Two bugs prevent the computer_use tool from working correctly with cua-driver v0.1.6+.

Bug 1: type_text_chars tool does not exist

cua_backend.py line 535 calls self._action("type_text_chars", ...), but cua-driver exposes type_text (not type_text_chars). Every computer_use(action="type") call fails with:

McpError: Invalid params: Unknown tool: type_text_chars

cua-driver's type_text already handles both AXSetAttribute (fast, background-safe) and CGEvent fallback (for apps like Safari WebKit that reject AX text insertion). The old type_text_chars name appears to have been written against an earlier or hypothetical cua-driver API.

Fix: Change "type_text_chars""type_text".

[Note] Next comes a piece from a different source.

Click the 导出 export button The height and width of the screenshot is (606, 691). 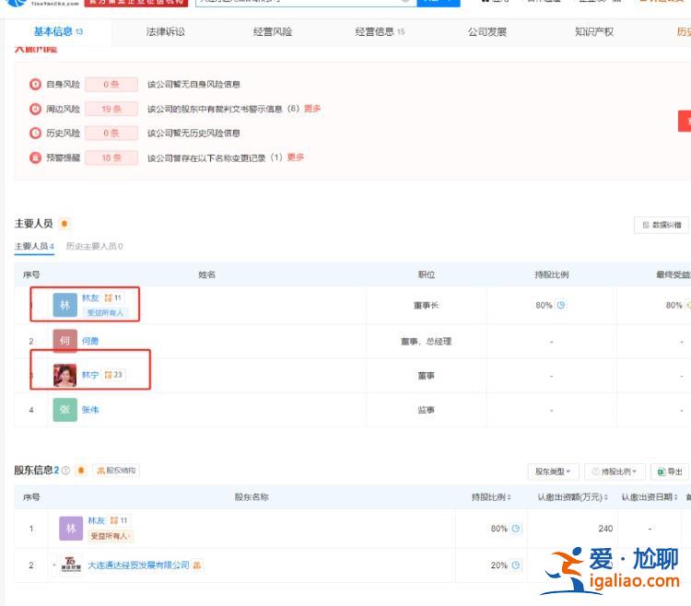tap(670, 472)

Bug 2: Provider-profile path skips image→text fallback

When the active model lacks vision (supports_vision=False, e.g. GLM-5.1) but the provider has a registered profile, _prepare_messages_for_non_vision_model() is never called. The raw image_url parts in multimodal tool results reach the model, which rejects them → _vision_supported=False → screenshots stripped entirely.

The image→text fallback (which calls vision_analyze via the auxiliary vision model to produce text descriptions) only ran on the legacy no-profile path. Models behind a provider profile got no fallback.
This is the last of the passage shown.